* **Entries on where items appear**
————————

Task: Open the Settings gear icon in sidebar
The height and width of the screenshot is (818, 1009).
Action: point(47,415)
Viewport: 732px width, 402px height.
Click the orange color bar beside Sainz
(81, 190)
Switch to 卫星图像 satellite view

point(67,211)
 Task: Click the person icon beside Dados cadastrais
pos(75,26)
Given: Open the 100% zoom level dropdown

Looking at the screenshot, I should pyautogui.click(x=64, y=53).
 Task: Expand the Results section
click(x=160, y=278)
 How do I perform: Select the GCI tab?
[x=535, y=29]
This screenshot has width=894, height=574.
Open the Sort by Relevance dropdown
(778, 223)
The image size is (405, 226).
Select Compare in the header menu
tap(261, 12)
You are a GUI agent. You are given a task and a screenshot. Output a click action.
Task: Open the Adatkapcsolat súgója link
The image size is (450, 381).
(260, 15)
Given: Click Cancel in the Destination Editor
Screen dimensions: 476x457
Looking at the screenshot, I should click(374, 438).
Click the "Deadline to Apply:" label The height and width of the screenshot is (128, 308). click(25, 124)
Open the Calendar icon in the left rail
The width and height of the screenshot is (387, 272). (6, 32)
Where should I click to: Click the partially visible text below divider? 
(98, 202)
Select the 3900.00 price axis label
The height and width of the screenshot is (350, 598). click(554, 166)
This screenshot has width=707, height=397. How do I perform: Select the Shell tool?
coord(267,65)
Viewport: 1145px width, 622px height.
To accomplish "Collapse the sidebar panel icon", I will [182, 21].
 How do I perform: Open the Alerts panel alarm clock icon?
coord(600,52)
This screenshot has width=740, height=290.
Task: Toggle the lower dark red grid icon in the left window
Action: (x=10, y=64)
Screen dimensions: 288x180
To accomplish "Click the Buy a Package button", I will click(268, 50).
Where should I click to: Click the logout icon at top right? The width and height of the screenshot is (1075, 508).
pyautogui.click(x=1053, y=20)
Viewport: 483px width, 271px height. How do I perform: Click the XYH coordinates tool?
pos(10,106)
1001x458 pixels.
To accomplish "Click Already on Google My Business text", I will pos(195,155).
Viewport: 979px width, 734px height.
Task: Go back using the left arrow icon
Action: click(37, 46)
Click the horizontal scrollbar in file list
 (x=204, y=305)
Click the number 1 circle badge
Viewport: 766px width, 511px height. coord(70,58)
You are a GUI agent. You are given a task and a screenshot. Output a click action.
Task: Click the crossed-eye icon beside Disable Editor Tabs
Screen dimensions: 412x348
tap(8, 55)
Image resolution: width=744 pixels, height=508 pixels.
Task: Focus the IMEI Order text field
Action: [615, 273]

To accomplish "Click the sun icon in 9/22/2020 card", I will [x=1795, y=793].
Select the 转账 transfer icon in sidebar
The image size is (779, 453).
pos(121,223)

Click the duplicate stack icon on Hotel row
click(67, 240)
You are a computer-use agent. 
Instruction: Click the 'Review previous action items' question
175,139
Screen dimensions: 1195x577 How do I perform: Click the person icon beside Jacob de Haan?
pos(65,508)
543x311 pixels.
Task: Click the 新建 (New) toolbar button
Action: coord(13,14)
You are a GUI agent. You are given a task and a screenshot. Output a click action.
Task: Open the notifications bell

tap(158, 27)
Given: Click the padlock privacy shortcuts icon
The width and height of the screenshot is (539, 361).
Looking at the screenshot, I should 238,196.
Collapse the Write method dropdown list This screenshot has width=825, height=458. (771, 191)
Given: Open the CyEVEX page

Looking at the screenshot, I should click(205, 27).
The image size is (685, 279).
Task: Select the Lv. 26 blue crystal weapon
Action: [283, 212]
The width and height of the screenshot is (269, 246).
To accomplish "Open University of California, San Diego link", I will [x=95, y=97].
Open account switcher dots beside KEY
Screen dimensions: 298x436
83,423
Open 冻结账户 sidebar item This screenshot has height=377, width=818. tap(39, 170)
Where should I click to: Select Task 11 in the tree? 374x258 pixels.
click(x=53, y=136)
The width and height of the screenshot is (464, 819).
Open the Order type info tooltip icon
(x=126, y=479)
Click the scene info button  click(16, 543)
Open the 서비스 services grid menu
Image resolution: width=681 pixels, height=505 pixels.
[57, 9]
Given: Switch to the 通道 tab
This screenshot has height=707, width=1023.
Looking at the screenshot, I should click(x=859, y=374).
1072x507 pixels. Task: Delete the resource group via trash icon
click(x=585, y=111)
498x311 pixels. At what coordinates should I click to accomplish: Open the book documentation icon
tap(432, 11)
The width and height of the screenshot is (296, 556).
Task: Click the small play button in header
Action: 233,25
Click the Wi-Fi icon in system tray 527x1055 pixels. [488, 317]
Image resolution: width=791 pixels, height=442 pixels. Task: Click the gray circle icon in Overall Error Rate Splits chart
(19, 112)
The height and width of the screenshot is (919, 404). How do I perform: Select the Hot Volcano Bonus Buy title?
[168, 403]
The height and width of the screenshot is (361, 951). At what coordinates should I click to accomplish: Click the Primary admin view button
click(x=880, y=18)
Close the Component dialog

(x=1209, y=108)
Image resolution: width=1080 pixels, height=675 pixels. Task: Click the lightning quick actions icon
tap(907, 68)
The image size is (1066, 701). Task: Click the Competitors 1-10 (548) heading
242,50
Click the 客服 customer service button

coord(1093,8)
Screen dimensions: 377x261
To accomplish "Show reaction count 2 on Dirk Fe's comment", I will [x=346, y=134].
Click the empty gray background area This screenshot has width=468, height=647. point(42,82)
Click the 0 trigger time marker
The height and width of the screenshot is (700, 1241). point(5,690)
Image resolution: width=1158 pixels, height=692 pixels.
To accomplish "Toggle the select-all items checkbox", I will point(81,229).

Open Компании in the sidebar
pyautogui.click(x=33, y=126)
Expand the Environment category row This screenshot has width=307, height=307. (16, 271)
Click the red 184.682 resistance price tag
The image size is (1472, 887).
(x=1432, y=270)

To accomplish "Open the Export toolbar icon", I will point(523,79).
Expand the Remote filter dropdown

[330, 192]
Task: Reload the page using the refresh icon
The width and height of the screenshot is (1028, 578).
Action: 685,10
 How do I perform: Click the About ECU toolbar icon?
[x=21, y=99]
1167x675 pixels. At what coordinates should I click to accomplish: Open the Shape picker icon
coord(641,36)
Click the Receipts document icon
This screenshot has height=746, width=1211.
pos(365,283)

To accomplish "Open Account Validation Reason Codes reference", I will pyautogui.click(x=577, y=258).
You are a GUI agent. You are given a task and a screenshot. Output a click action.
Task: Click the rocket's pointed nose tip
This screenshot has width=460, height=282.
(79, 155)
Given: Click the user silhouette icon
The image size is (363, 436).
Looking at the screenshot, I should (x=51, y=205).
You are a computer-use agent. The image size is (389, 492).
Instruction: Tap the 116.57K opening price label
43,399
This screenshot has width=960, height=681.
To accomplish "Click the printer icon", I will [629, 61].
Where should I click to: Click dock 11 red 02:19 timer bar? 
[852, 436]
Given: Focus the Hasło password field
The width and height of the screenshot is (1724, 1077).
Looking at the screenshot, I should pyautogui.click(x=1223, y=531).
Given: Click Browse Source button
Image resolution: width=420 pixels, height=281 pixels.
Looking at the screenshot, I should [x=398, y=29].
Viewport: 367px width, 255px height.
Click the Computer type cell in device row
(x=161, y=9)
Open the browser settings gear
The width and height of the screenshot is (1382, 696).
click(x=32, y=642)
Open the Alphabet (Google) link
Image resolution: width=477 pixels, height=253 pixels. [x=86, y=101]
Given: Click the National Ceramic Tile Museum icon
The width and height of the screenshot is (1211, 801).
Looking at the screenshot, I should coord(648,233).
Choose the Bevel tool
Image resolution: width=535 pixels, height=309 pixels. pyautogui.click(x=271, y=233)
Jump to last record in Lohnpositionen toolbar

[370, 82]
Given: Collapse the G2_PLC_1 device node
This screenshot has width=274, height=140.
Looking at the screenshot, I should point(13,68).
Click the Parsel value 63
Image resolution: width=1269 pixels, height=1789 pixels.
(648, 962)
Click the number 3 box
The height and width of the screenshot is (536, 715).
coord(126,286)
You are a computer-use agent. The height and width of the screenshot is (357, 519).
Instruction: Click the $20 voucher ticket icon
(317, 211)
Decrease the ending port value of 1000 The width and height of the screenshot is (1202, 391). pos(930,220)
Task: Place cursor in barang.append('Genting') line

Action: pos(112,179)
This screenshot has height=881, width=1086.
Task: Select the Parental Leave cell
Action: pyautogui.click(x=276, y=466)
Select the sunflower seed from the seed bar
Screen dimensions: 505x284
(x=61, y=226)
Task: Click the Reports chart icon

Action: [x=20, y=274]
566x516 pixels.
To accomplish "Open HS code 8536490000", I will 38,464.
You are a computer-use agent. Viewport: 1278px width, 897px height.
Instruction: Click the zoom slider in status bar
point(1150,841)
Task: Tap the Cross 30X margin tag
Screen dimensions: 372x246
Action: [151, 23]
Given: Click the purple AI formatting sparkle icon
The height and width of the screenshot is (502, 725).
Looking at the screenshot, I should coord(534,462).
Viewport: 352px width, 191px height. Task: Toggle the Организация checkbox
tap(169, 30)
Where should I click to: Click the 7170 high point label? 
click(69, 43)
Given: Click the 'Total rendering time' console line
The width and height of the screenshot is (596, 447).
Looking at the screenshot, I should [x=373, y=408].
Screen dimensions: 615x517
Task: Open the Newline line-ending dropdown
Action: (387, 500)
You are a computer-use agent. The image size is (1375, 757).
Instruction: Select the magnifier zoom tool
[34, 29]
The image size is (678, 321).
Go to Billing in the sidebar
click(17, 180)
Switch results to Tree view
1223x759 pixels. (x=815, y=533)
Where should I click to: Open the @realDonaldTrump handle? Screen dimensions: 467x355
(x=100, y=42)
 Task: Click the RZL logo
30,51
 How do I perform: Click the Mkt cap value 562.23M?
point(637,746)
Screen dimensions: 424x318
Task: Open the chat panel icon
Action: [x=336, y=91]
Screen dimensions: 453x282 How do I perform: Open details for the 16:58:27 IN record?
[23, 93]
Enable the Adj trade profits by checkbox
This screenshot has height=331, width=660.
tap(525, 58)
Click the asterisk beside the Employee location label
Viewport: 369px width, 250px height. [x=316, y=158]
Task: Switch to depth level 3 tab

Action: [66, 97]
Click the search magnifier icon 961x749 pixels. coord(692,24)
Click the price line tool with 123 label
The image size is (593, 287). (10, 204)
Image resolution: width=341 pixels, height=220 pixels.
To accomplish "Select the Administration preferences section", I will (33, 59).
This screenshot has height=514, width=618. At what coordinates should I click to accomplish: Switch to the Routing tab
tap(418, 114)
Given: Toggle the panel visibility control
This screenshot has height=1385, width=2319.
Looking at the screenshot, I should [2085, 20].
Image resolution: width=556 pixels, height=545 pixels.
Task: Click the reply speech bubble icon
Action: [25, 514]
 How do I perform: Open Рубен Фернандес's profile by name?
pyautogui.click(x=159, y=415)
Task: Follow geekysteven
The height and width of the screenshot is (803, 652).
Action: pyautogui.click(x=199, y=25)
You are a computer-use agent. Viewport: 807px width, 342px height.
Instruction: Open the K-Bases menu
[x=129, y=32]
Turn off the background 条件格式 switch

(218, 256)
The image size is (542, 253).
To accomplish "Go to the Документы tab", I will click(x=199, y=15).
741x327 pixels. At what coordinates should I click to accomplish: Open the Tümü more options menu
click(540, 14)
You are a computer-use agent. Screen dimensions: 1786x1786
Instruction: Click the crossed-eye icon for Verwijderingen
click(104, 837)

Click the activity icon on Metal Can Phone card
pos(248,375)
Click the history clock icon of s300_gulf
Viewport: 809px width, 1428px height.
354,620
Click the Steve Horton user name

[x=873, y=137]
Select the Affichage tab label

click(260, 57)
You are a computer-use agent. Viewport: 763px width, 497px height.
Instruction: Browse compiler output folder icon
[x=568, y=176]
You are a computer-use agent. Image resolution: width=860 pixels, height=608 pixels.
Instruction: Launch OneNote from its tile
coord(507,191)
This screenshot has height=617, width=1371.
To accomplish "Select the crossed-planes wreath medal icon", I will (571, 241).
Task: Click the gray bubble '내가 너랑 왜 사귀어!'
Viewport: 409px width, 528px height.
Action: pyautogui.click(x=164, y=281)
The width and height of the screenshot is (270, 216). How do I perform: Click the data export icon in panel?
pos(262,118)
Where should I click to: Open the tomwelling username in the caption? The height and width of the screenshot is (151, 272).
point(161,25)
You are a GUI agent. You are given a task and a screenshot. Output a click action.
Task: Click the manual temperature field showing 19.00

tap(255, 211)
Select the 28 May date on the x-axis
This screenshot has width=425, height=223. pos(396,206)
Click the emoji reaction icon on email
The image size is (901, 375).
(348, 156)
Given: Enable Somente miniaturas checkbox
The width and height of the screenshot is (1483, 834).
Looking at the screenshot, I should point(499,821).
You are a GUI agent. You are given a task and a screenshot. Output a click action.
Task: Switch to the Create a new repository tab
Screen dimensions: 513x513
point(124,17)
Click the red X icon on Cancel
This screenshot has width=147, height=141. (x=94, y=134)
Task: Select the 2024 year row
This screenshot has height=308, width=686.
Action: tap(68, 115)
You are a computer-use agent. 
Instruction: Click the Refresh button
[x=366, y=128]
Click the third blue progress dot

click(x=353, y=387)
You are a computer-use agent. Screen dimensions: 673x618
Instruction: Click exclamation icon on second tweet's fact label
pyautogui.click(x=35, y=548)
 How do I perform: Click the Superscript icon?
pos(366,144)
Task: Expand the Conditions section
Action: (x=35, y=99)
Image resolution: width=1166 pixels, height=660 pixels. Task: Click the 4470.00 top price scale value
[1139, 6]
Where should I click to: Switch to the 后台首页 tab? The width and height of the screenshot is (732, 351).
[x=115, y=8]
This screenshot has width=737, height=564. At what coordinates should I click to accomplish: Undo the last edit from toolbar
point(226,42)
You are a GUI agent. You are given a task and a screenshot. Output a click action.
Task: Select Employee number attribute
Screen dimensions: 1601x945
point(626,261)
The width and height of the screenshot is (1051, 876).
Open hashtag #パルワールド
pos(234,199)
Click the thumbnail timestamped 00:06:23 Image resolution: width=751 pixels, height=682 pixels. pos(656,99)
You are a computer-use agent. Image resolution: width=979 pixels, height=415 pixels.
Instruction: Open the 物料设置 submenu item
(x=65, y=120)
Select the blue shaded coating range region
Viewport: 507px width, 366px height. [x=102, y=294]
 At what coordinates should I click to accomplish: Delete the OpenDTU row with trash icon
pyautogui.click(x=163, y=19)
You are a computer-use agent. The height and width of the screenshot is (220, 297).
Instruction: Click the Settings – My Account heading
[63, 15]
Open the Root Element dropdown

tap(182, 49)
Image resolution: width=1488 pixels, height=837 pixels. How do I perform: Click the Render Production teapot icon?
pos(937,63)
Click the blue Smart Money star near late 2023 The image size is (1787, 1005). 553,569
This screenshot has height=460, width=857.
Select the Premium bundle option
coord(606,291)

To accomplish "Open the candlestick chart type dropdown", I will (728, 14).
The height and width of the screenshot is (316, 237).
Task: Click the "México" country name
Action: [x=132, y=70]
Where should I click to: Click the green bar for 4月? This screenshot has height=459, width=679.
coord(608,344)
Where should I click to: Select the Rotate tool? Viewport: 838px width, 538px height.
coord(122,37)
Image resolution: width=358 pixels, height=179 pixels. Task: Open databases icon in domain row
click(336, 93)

————————

* **TASK REQUIREMENTS**
Retype the lines of the items above, starting at the line that contains "How do I perform: Click the Mkt" and stopping after the line that contains "Action: [25, 514]", keeping each one identical to the original.

* **FINAL RESULT**
 How do I perform: Click the Mkt cap value 562.23M?
point(637,746)
Screen dimensions: 424x318
Task: Open the chat panel icon
Action: [x=336, y=91]
Screen dimensions: 453x282 How do I perform: Open details for the 16:58:27 IN record?
[23, 93]
Enable the Adj trade profits by checkbox
This screenshot has height=331, width=660.
tap(525, 58)
Click the asterisk beside the Employee location label
Viewport: 369px width, 250px height. [x=316, y=158]
Task: Switch to depth level 3 tab

Action: [66, 97]
Click the search magnifier icon 961x749 pixels. coord(692,24)
Click the price line tool with 123 label
The image size is (593, 287). (10, 204)
Image resolution: width=341 pixels, height=220 pixels.
To accomplish "Select the Administration preferences section", I will (33, 59).
This screenshot has height=514, width=618. At what coordinates should I click to accomplish: Switch to the Routing tab
tap(418, 114)
Given: Toggle the panel visibility control
This screenshot has height=1385, width=2319.
Looking at the screenshot, I should [2085, 20].
Image resolution: width=556 pixels, height=545 pixels.
Task: Click the reply speech bubble icon
Action: [25, 514]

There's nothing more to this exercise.